Economists have told Newsweek that while the downgrade itself does not spell any new concerns for the American economy beyond potentially weakening already shaky market confidence, the conditions that prompted Moody's decision have long shadowed over the country's fiscal trajectory.
With the downgrade, Moody's joins the other two major credit rating agencies—Fitch and S&P—that withdrew the U.S.'s perfect rating in 2023 and 2011, respectively.
In its assessment, Moody's acknowledged that the U.S. "retains exceptional credit strengths such as the size, resilience and dynamism of its economy and the role of the U.S. dollar as global reserve currency." However, it said the decision to downgrade was based on the U.S.'s ballooning federal debt, which had helped push the deficit to a staggering $36 trillion.
"It is appropriate, I think, to downgrade the U.S. debt, given the size of current debt and deficits," said William Gale, the chair in federal economic policy at the Brookings Institution and a co-founder of the Tax Policy Center.
More significant, he told Newsweek, was the "implied disregard" for addressing these issues, exemplified by the current budget—the "one big, beautiful bill"—being advanced by Republican House leadership with the support of Trump.
The reconciliation bill in its current form includes a multitrillion-dollar hike to the nation's debt ceiling, an extension of Trump's 2017 tax cuts—with a view to making these permanent—and spending cuts that do little to offset these reductions in federal inflows.
"If the 2017 Tax Cuts and Jobs Act is extended, which is our base case, it will add around $4 trillion to the federal fiscal primary (excluding interest payments) deficit over the next decade," Moody's wrote on Friday.
The GOP has not secured unanimous support for the bill in either chamber, the primary holdouts being fiscal hawks concerned about the unavoidable and significant increases to the deficit that would occur.
The White House has denied that the bill will add to the deficit, even as independent experts and budget watchdogs offer a conflicting assessment.
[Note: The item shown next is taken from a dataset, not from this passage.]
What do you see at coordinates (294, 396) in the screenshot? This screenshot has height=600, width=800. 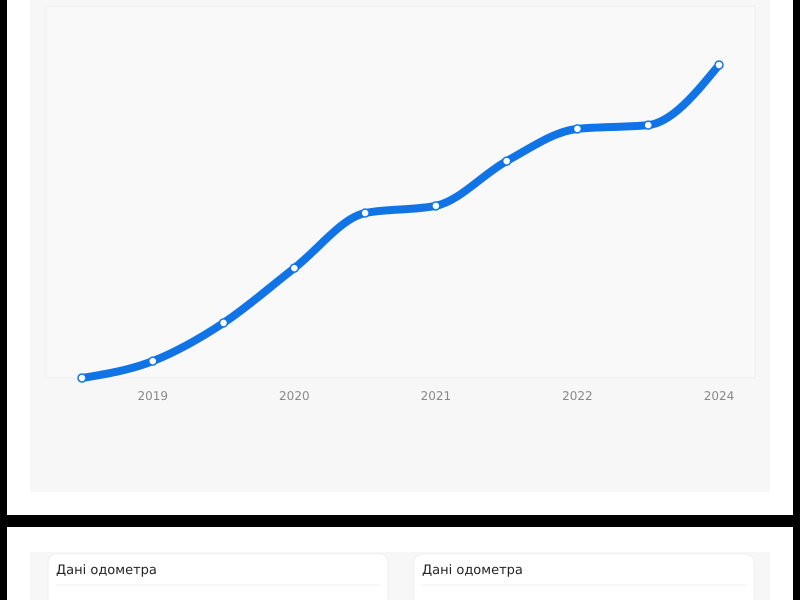 I see `x-tick-label: 2020` at bounding box center [294, 396].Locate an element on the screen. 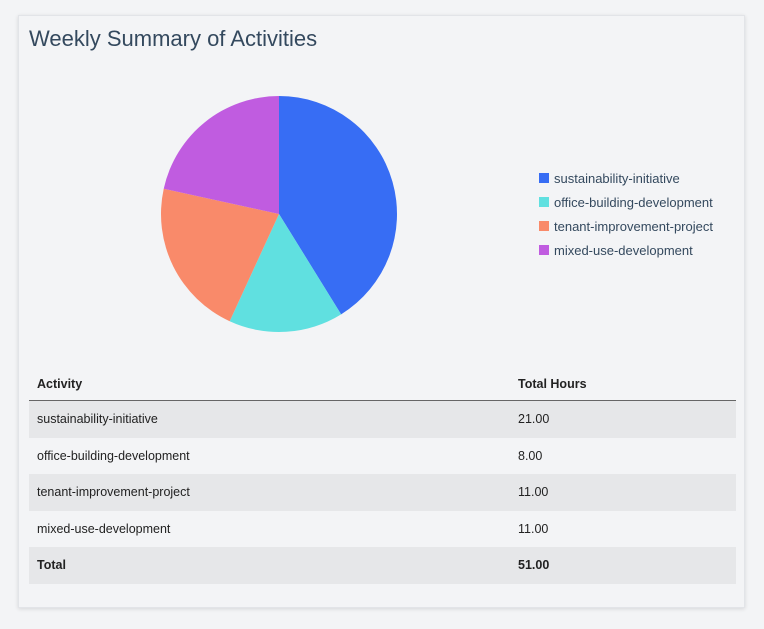  table-row: tenant-improvement-project 11.00 is located at coordinates (382, 492).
Gale said the bill would add to the risks posed by a ballooning debt "in every way." He added that if interest rates surpass economic growth, "then we are in for a particularly rocky ride, as the debt/GDP burden will start to spiral upward."
"We have the resources to cover our debt over the near term, and the long-term outlook is addressable provided politicians are willing to make some harder choices," said John Canavan, a lead financial market analyst at Oxford Economics. "The current reconciliation bill working through Congress suggests that politicians aren't yet prepared to make those choices."
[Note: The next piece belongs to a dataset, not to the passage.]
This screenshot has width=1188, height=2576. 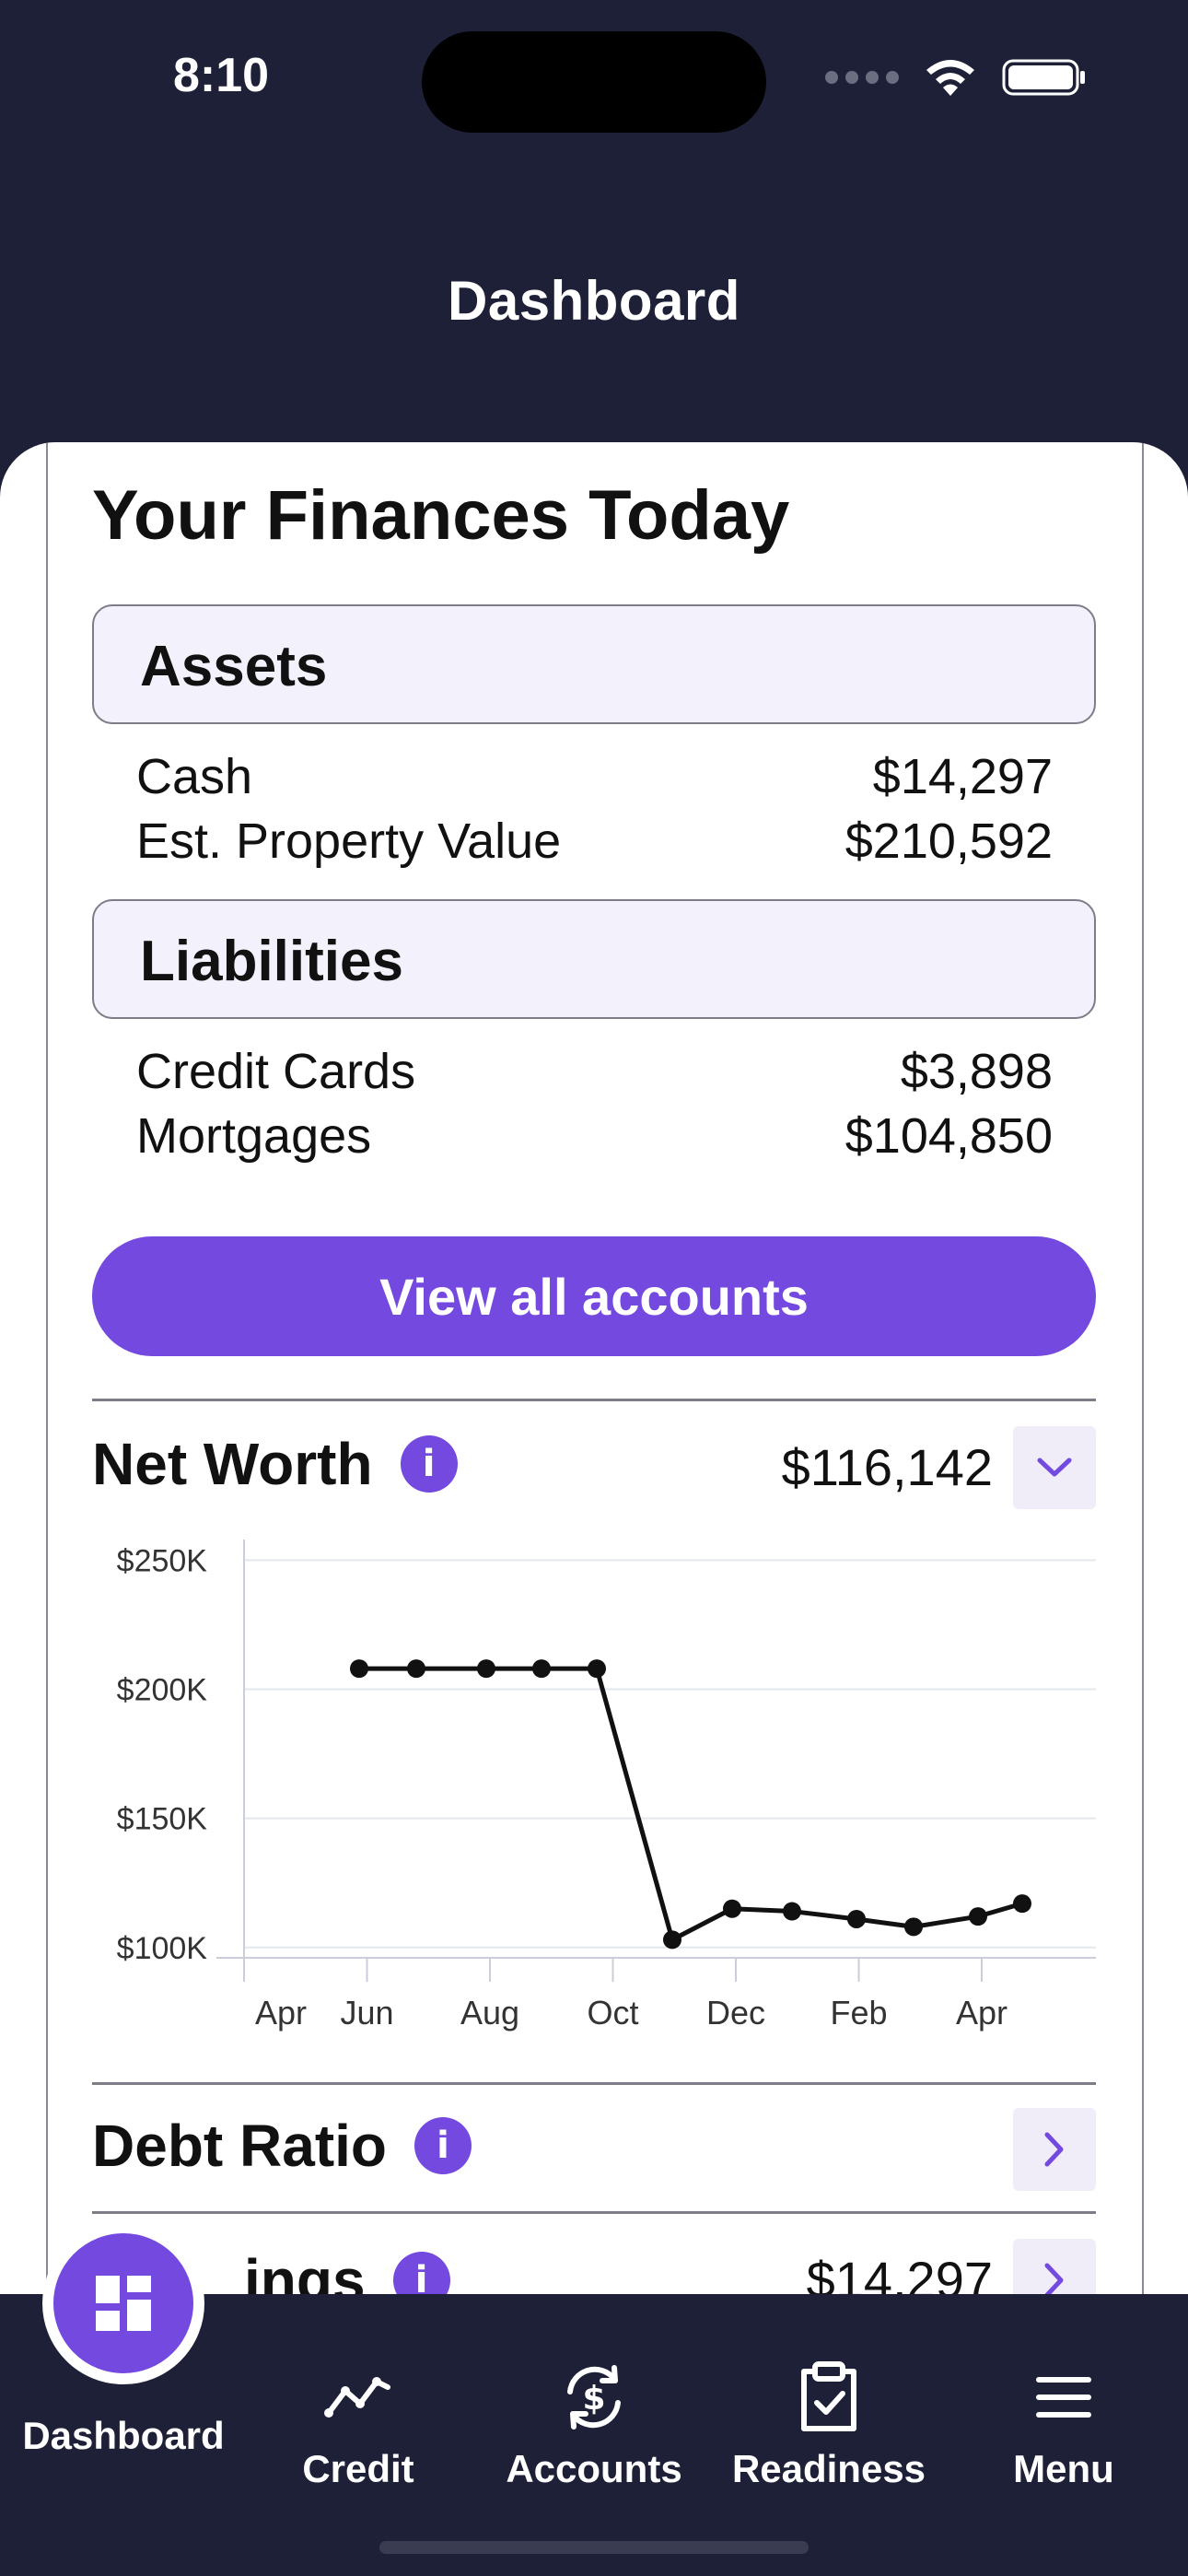 I want to click on x-tick-label: Dec, so click(x=736, y=2013).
The Committee for a Responsible Federal Budget (CRFB) estimates that the reconciliation bill will add "roughly $3.3 trillion" to the national debt. "We should not pass any legislation that will add to deficits until we improve our fiscal situation, and the current form of the bill would—even after accounting for growth," Maya MacGuineas, the president of the CRFB, told Newsweek.
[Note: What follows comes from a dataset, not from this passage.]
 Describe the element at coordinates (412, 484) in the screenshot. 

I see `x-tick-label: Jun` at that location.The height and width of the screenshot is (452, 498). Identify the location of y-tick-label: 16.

MacGuineas said Moody's announcement wouldn't "be a tipping point" as the information on which it was based was already known to investors. However, she added that it would contribute to "higher interest rates and market gyrations," which in turn have "a negative effect on growth."
Interest rates rose following Moody's announcement, the BBC reported, briefly surpassing 5 percent to reach their highest level since October 2023. The CFRB projected that the U.S. would pay close to $1 trillion in interest on its national debt in 2025, almost triple 2020 levels and surpassing the country's world-leading defense budget of $850 billion.
"We are now at the point with interest payments larger than spending on national defense. That makes us highly vulnerable in terms of geopolitics and national security," MacGuineas said. "Unfortunately, it is not an exaggeration to say that over time it will undermine our role as a superpower, as it has to other countries in the past."